== Segment start ==

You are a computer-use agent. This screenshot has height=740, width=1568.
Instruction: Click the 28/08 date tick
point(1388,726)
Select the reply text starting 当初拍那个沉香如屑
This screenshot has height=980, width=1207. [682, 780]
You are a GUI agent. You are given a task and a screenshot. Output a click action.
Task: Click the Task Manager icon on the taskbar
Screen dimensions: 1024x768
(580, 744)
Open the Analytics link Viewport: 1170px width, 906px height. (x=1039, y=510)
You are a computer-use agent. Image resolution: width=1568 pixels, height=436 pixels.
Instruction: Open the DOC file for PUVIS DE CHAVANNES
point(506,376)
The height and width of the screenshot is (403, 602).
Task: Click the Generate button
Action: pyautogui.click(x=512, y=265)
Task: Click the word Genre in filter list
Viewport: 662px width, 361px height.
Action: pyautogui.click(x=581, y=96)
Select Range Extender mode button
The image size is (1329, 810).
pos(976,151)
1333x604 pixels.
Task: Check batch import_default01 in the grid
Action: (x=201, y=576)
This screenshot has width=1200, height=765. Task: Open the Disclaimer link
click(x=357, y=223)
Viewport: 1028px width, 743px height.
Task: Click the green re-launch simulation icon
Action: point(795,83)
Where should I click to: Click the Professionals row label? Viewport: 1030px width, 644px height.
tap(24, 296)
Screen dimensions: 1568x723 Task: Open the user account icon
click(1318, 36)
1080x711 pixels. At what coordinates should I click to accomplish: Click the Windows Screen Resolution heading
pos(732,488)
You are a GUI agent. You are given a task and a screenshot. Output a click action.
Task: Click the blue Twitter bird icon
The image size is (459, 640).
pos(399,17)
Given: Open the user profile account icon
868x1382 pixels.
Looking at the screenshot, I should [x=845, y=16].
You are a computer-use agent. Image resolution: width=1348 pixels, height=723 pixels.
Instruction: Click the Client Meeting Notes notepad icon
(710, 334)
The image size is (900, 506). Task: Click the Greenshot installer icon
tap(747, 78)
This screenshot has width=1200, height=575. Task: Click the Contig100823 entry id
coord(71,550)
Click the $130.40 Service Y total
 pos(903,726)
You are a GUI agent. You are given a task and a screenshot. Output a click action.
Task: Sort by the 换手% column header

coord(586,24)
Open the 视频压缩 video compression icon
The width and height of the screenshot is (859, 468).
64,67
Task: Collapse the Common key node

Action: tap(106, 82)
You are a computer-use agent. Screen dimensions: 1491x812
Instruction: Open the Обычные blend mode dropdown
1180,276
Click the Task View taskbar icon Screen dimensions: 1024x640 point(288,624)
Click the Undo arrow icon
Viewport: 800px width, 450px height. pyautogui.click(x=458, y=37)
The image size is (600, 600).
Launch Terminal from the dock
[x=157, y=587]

== Segment end ==

◆ **Task directions**
Looking at the material above, please copy exactly every line from its first line through the line containing "Task: Click the word Genre in filter list", with both ends included and nothing else.

◆ **Exercise solution**
You are a computer-use agent. This screenshot has height=740, width=1568.
Instruction: Click the 28/08 date tick
point(1388,726)
Select the reply text starting 当初拍那个沉香如屑
This screenshot has height=980, width=1207. [682, 780]
You are a GUI agent. You are given a task and a screenshot. Output a click action.
Task: Click the Task Manager icon on the taskbar
Screen dimensions: 1024x768
(580, 744)
Open the Analytics link Viewport: 1170px width, 906px height. (x=1039, y=510)
You are a computer-use agent. Image resolution: width=1568 pixels, height=436 pixels.
Instruction: Open the DOC file for PUVIS DE CHAVANNES
point(506,376)
The height and width of the screenshot is (403, 602).
Task: Click the Generate button
Action: pyautogui.click(x=512, y=265)
Task: Click the word Genre in filter list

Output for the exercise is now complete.